*Page*:
++++++

# HELP! Working Permit for Filipino Citizen



## meljul (May 21, 2012)

hello

im new here in this site. 

here's my situation. i have a Greek partner living here in the Philippines for almost a year now. And we really want to move to Greece so soon. Currently I'm unemployed. and I can't apply for schengen visa for that matter because it requires that i need to be employed or self-employed.


I've read that it would take so much time to process the papers specially for the residence permit. That's why I opt to apply for working permit. 

My partner's family has some businesses there in Greece. His mom is willing to be my employer.

Here's my questions. What are the processes that my potential employer should do? Normally, how long does it take?


Shedding thoughts and experiences are highly appreciated.


Thank you!


----------



## wka (Sep 18, 2009)

That's great that his mom will employ you! I believe that what she needs to do is advertise the position in the newspaper. For her to sponsor you, she has to claim that when she advertised the position, you (or you and other non-EU citizens) were the only person who applied and was suited for the job. Of course given the current unemployment in Greece (22%) that will be very hard for her to prove.

++++++

*Collected material*:
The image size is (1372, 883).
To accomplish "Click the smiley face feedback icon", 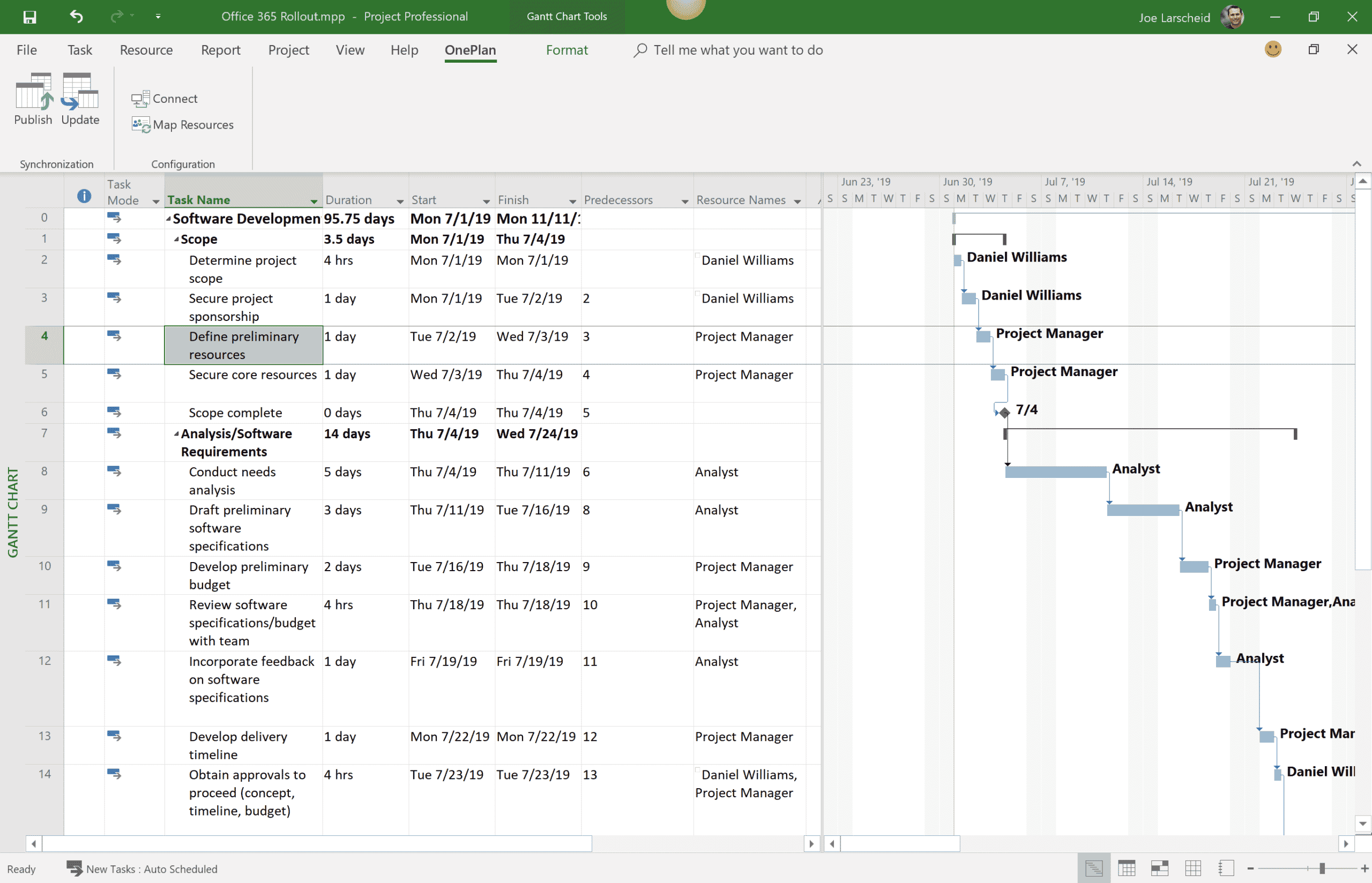I will click(1273, 49).
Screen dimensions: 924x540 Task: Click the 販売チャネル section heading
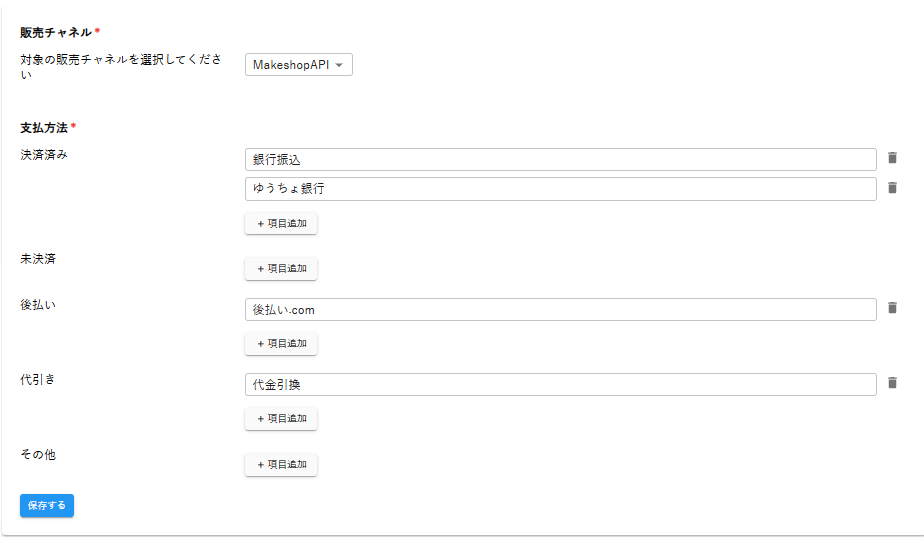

++++++

*Tasks to perform*:
a. Translate this sentence from the work permit thread into Spanish: "My partner's family has some businesses there in Greece."
b. In the work permit thread, what unemployment rate in Greece does the reply give?

*Expected outputs*:
a. La familia de mi pareja tiene algunos negocios allá en Grecia.

b. 22%